-- DIRECTIVE 1 --
Reproduce the forum thread about Matter and Thread from "If you want" to "if properly implemented.".
-- DIRECTIVE 2 --
Pick out each line of the entries that contains the word "height".

-- PASSAGE GIVEN --
++++++++

Need some facts about Matter thread as I find there are many different answers around: 1) Can the HP 2023 satellite work as a Matter thread router? 2) What protocol/frequency does Matter use? Is it 2.4 GHz like Wi-Fi and Zigbee or something else? More about whether they conflict/interfere with each other. 3) Any experiences with having 25 bulbs that need to turn on simultaneously, is Matter or Zigbee better? I have HUE now, with a significant delay in turning on 25 bulbs with one press/group.
There is no “HP 2023 satellite”. There’s the Homey Pro (HP2023), which can act as a Thread border router, and there’s the Homey Bridge, which doesn’t support Thread at all.
Matter isn’t a radio protocol, but Thread is, and it uses 2.4Ghz. WiFi, Zigbee and Thread can all interfere with each other, but the biggest chance of interference is between WiFi and the two others, because WiFi is much more powerful (in terms of output power and bandwidth).
If you want to switch on 25 bulbs at the same time: both Zigbee and Matter support group addressing, where multiple devices are assigned to a group and you can send a single message that all the devices in that group will respond to. This should work practically instantaneous if properly implemented.
However, groups aren’t supported by Homey, which means that the only way to switch 25 bulbs is by sending 25 separate messages, something that Homey has had issues with for years (the issue being that it will randomly skip messages resulting in random lights not being turned on, or off, each time). I don’t think it will matter (…) if you use Zigbee or Matter.
Thank you, and of course, I meant bridge. I already have 2 bridges connected, and I think I noticed that Matter thread is not transferred via these. I also have 25 bulbs in a group via the app “group,” and they turn on and can be controlled via that, but it is random how they turn on and with a delay. I have problems with Zigbee and, for example, I can’t add Aqara and other devices are dropping out. I have made another post about this here. Support thinks Zigbee might be overloaded; I have about 80 HUE bulbs on it. Therefore, I am looking for new solutions/methods
The <group> app does not fix the problem that Homey has with sending multiple commands at the same time. Homey really needs to be able to support proper Zigbee groups, but it doesn’t (FWIW, the issue with sending multiple commands at the same time isn’t limited to just Zigbee, all protocols suffer from it, it’s an internal problem with Homey’s command scheduling/processing).

++++++++

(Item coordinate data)
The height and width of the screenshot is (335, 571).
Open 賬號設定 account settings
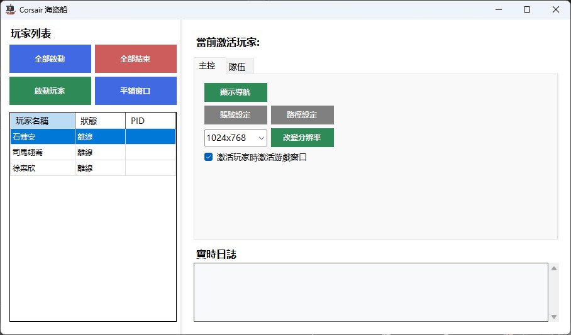(x=235, y=115)
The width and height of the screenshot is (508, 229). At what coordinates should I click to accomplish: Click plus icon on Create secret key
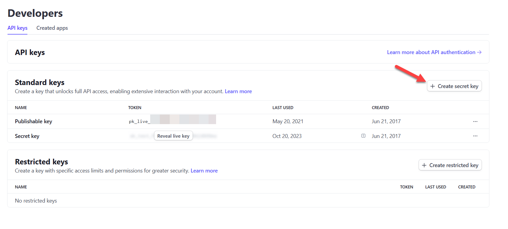432,86
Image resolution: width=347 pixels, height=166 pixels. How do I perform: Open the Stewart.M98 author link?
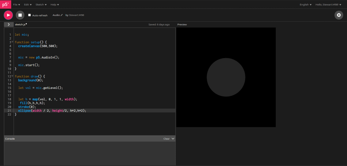[76, 15]
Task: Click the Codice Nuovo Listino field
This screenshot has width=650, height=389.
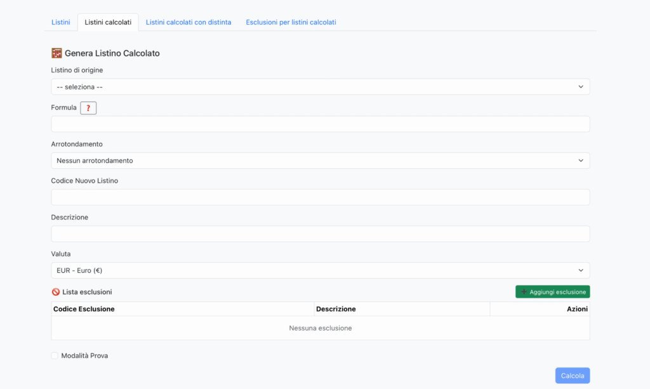Action: coord(320,197)

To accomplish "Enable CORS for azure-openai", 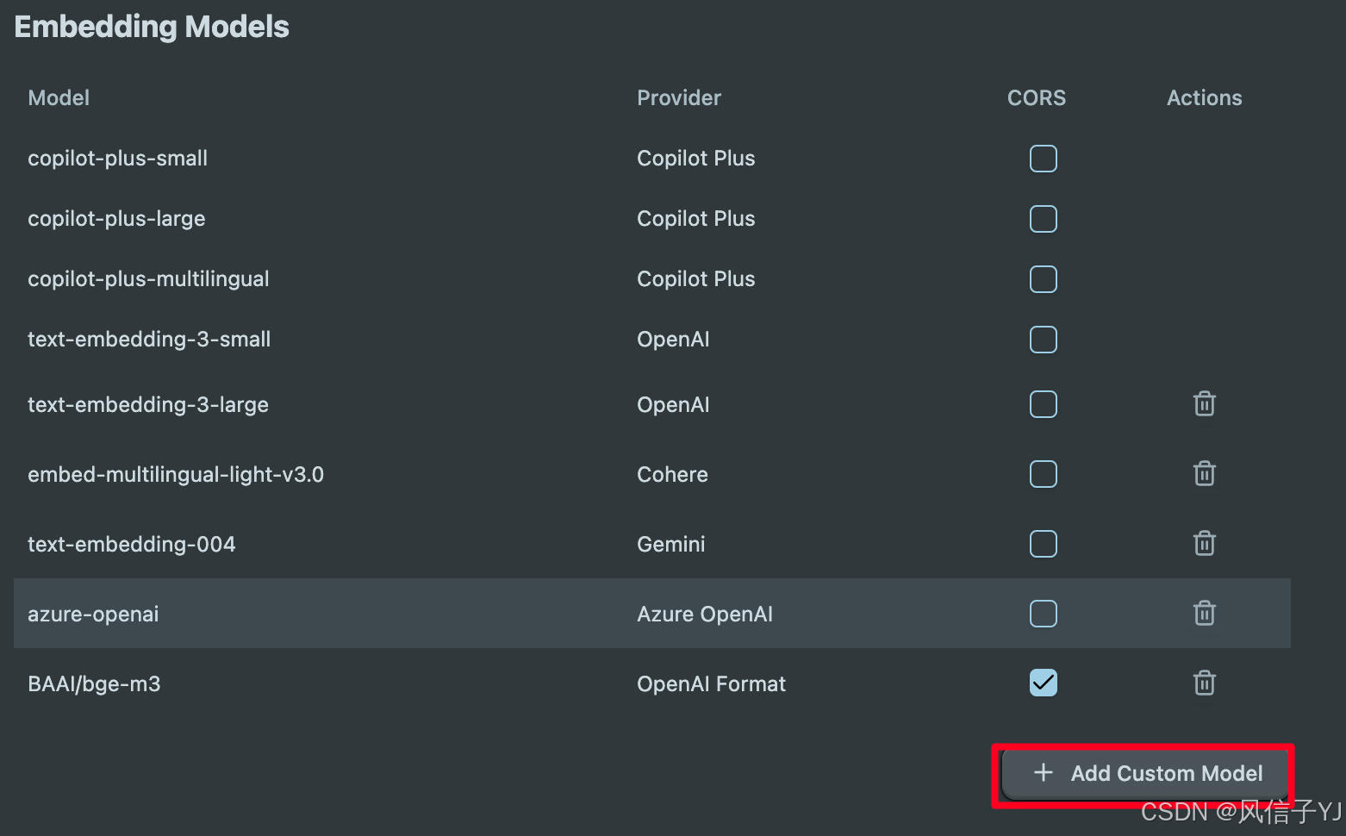I will [1043, 614].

++++++++

-- REPLY 1 --
If you want to switch on 25 bulbs at the same time: both Zigbee and Matter support group addressing, where multiple devices are assigned to a group and you can send a single message that all the devices in that group will respond to. This should work practically instantaneous if properly implemented.

-- REPLY 2 --
The height and width of the screenshot is (335, 571).
The width and height of the screenshot is (508, 229). At what coordinates should I click to accomplish: Click plus icon on Create secret key
Image resolution: width=347 pixels, height=166 pixels. How do I perform: Open the Stewart.M98 author link?
This screenshot has width=650, height=389.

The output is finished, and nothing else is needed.